Essentially, we want to be particular on what we put onto our hair and scalp, for both our hair journey and for our health.

And fortunately, there are a plethora of ingredients that work wonders for natural hair.

And we’re going to discuss them here.

Ready to know what to look for in natural hair products to grow long, healthy natural hair? Let’s go!

an infographic showing what to look for in natural hair products

The natural hair movement is not just about rebelling against societal, patrichial and Eurocentric values.

It’s about the empowerment, education and enlightenment of the black community, both physically and mentally.

As such, as a black or brown person with natural hair, it’s important to educate yourself on what you willingly apply to your hair. Knowing what to look for in natural hair products and understanding ingredient labels is essential for your own hair maintenance.

We’re empowering ourselves with knowledge in 2020, okay!

Here are five tips for figuring out what to look for in natural hair products:


Water is the universal hydrator. When our hair is dry, it’s not craving more products, it’s craving more water!

Most, if not all, of your products (aside from your oils and butters) should have water or aqua listed as the first ingredient.

This is the case for all natural hair products you purchase, whether it’s a leave-in or deep conditioner.

If it’s not, another hydrating ingredient such as aloe vera, should be first.

On that note, aloe vera is a GODSEND for natural hair. What makes aloe vera such a unique plant is the high water content located within the leaves, which would provide an ample amount of moisture to our hair fibre without contributing to product buildup.

In addition to water, it also contains a colorful variety of different minerals, vitamins, amino acids and other essential nutrients. An amazing addition to our natural hair, wouldn’t you say?

Tip: the aloe vera in its natural form (i.e. as a plant) is more beneficial to natural hair than when it’s been processed into a bottled gel.

Off-the-shelf aloe vera products normally contain preservatives and other synthetics that prolong the shelf life of the product but contains less of the benefits that the source.

◆ Prompt 1
Can you sum up the natural hair article in two sentences?
◆ Prompt 2
Will you reproduce word for word everything in the natural hair article from "As such, as" down to "the first ingredient."?
The listing that comes next is separate from the natural hair article.

◆ Data entries

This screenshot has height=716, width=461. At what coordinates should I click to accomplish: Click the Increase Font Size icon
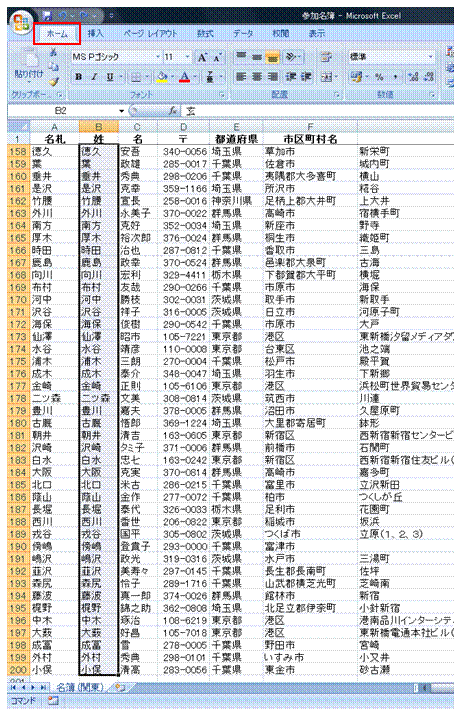click(x=202, y=57)
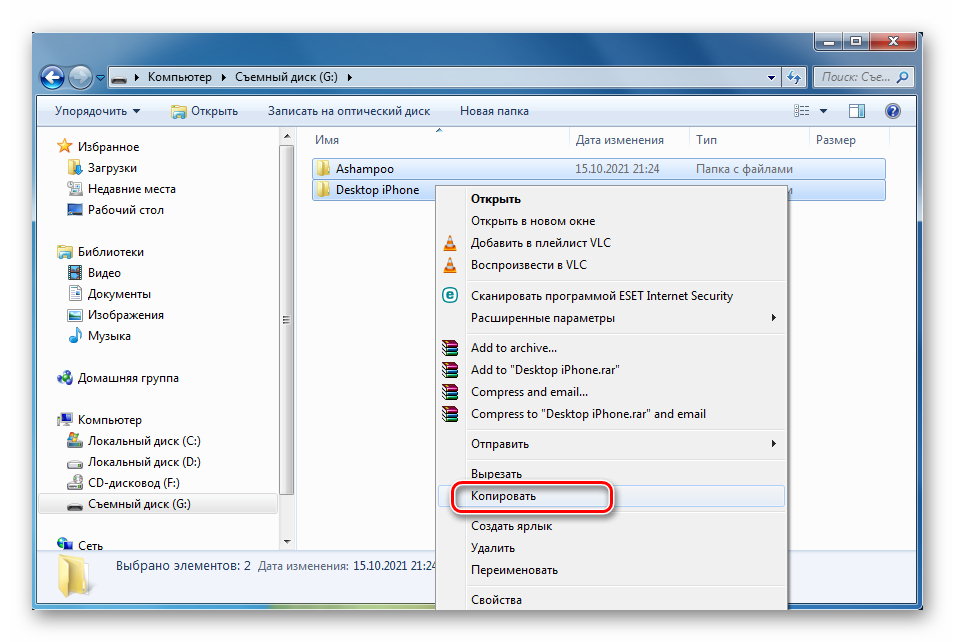Toggle the preview pane icon
Screen dimensions: 955x642
coord(857,111)
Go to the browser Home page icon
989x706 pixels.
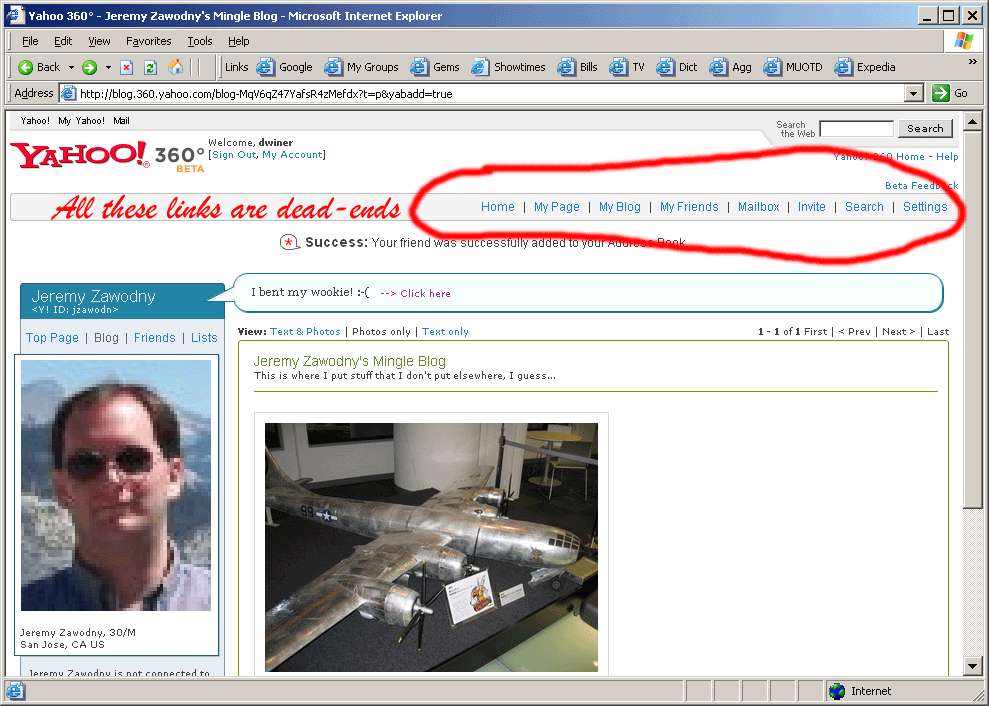(x=176, y=67)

◆ Exercise answer 1
People with natural hair should know what to look for in products and understand ingredient labels. Most products other than oils and butters should list water or aqua first, or else another hydrating ingredient such as aloe vera, which moisturizes hair without contributing to buildup and is more beneficial in its natural plant form than as a bottled gel.

◆ Exercise answer 2
As such, as a black or brown person with natural hair, it’s important to educate yourself on what you willingly apply to your hair. Knowing what to look for in natural hair products and understanding ingredient labels is essential for your own hair maintenance.

We’re empowering ourselves with knowledge in 2020, okay!

Here are five tips for figuring out what to look for in natural hair products:


Water is the universal hydrator. When our hair is dry, it’s not craving more products, it’s craving more water!

Most, if not all, of your products (aside from your oils and butters) should have water or aqua listed as the first ingredient.